The intention is that users will provide a guardrails.md file (mounted from a ConfigMap) that the prompt builder appends to every agent prompt, giving the agent advisory rules such as:
# Guard Rails
## Never Do
- Never modify CI/CD pipeline configuration files
- Never change database migration files
## Always Do
- Always run the full test suite before creating an MR
4. Per-Task-Type Permission Profiles (Partially Implemented)¶
Config schema only
task_profiles is present in the config schema and values are stored, but per-task-type file pattern restrictions (allowed_file_patterns, blocked_file_patterns) are not enforced at runtime. The controller reads AllowedTaskTypes for validation but does not yet apply profile-level constraints to agent pods.

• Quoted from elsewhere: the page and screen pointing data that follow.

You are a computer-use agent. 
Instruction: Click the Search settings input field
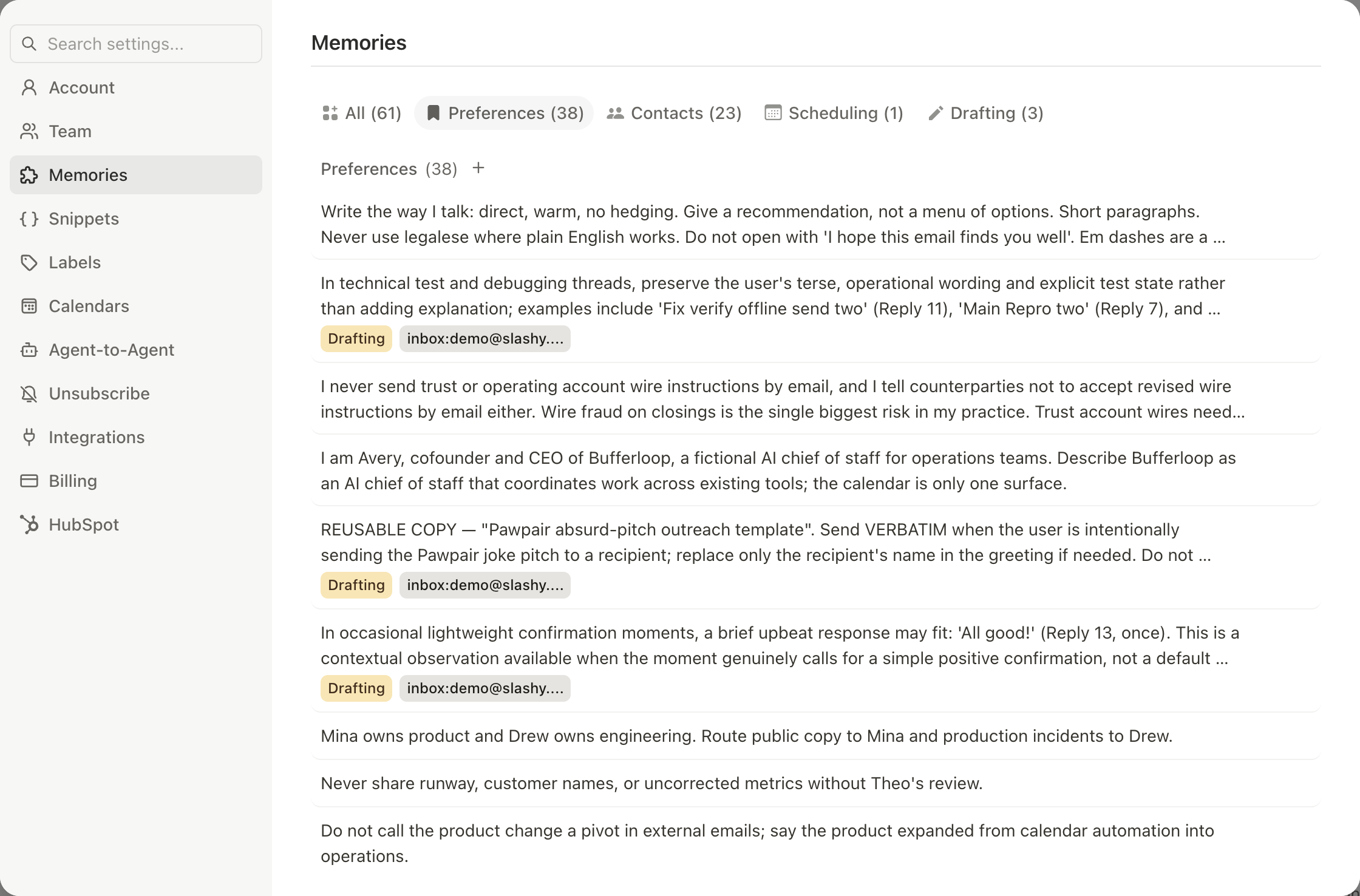click(136, 44)
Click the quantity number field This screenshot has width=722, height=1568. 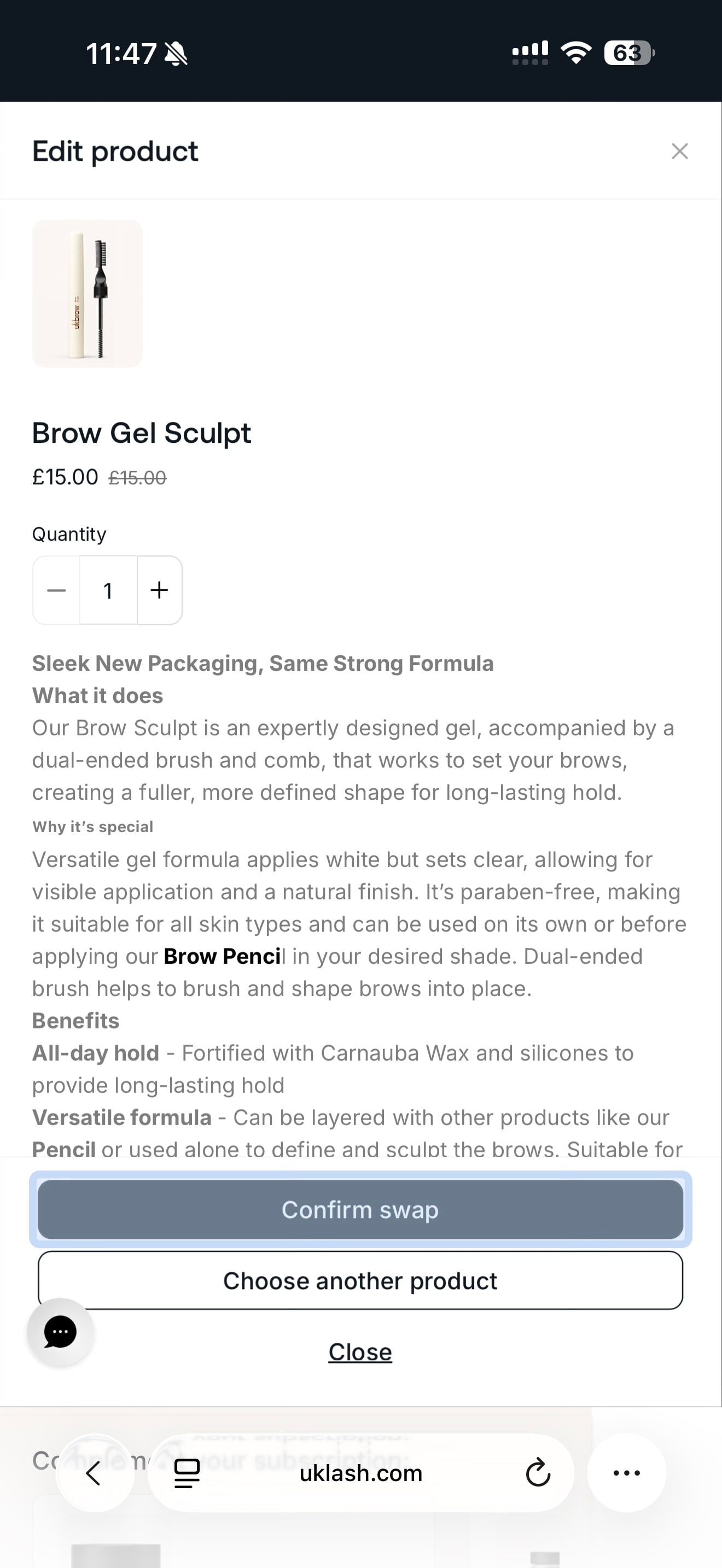tap(108, 590)
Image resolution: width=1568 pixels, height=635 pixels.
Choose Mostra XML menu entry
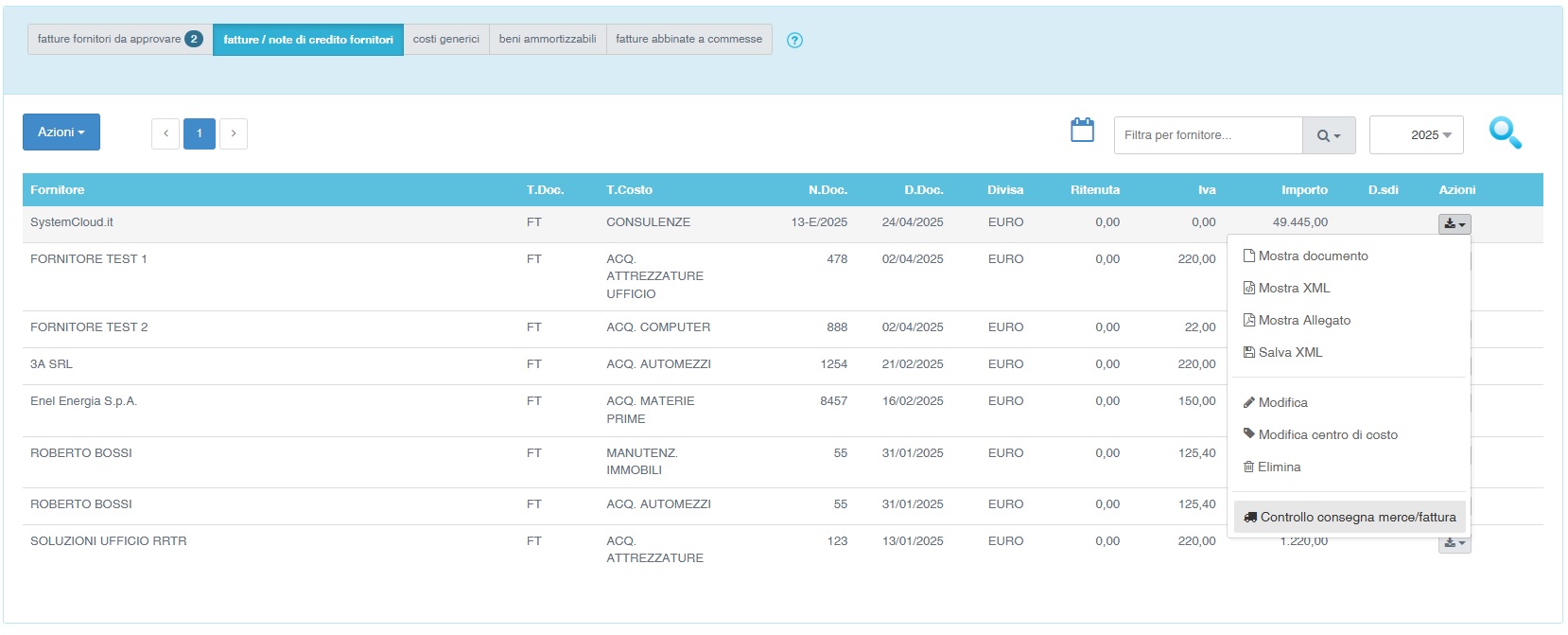[1294, 289]
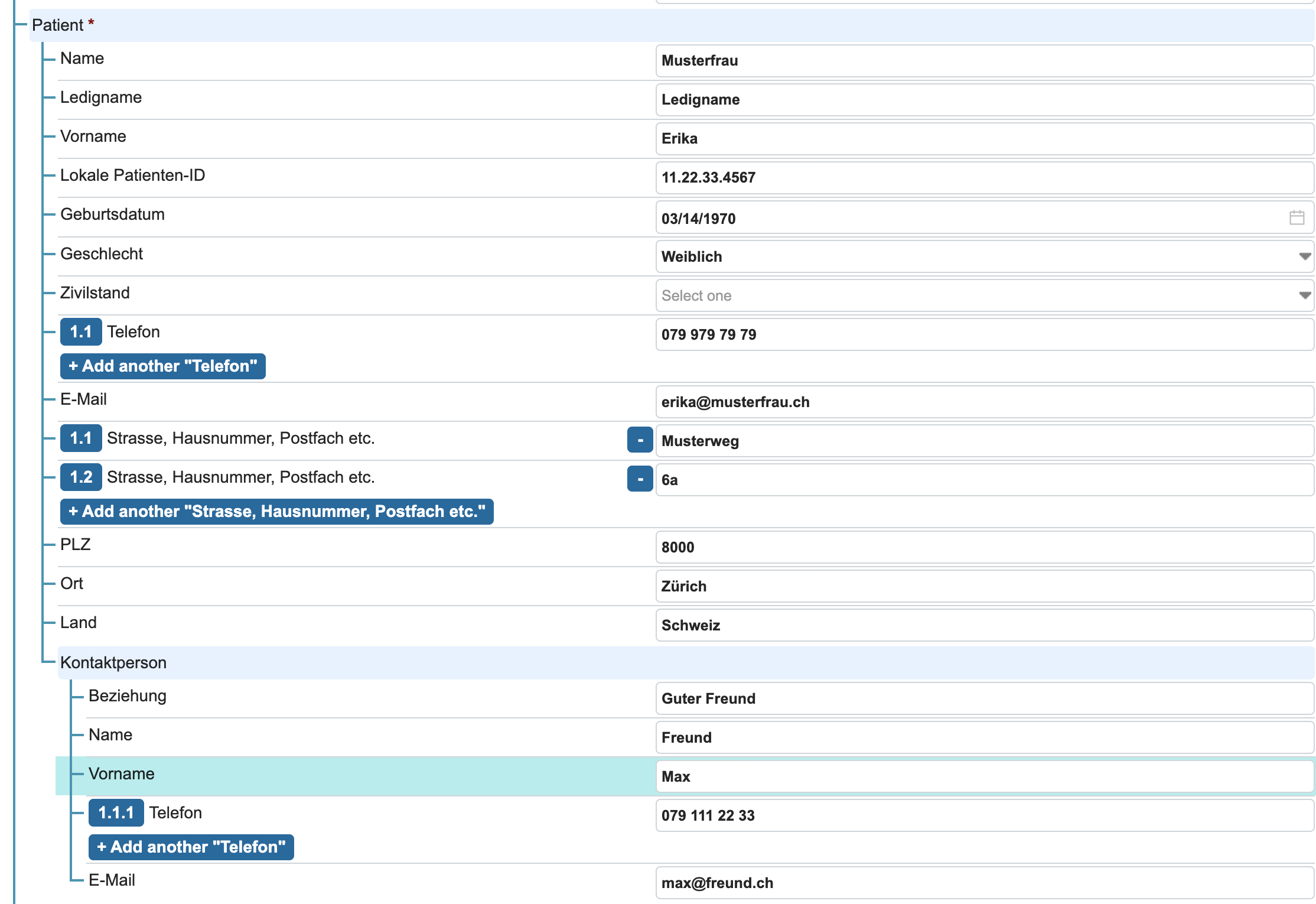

The task_profiles config structure is defined for future enforcement:
guardrails:
task_profiles:
dependency_upgrade:
allowed_file_patterns:
- "pyproject.toml"
- "requirements*.txt"
max_cost_per_job: 30.00
max_job_duration_minutes: 60
bug_fix:
blocked_file_patterns:
- "**/migrations/**"
- "**/auth/**"
max_cost_per_job: 50.00
documentation:
allowed_file_patterns:
- "*.md"
- "docs/**"
blocked_commands:
- "git push"
max_cost_per_job: 10.00
The controller selects the profile based on ticket labels or the ticket_type field from the ticketing backend.
5. Quality Gate¶
An optional post-completion review that runs as a separate K8s Job:
quality_gate:
enabled: true
mode: "post-completion"
engine: claude-code
max_cost_per_review: 5.00
security_checks:
scan_for_secrets: true
check_owasp_patterns: true
verify_guardrail_compliance: true
check_dependency_cves: true
on_failure: "retry_with_feedback"
The quality gate is read-only — it cannot modify the repository.
6. Progress Watchdog¶
Detects agents that are stalled, looping, or unproductive during execution:
progress_watchdog:
enabled: true
check_interval_seconds: 60
min_consecutive_ticks: 2
research_grace_period_minutes: 5
loop_detection_threshold: 10
thrashing_token_threshold: 80000
stall_idle_seconds: 300
cost_velocity_max_per_10_min: 15.00
unanswered_human_timeout_minutes: 30
Detection Rules¶
| Rule | Detects | Action |
|---|---|---|
| Loop detection | Same tool call repeated N times | Terminate with feedback |
| Thrashing | High token use, no file changes | Warn, then terminate |
| Stall | No tool calls for N seconds | Terminate |
| Cost velocity | Spending > $X per 10 minutes | Warn |
| Telemetry failure | Heartbeat stopped advancing | Warn |
| Unanswered human | NeedsHuman with no response | Terminate and notify |
All terminate actions require the anomaly to persist for at least min_consecutive_ticks checks to prevent false positives.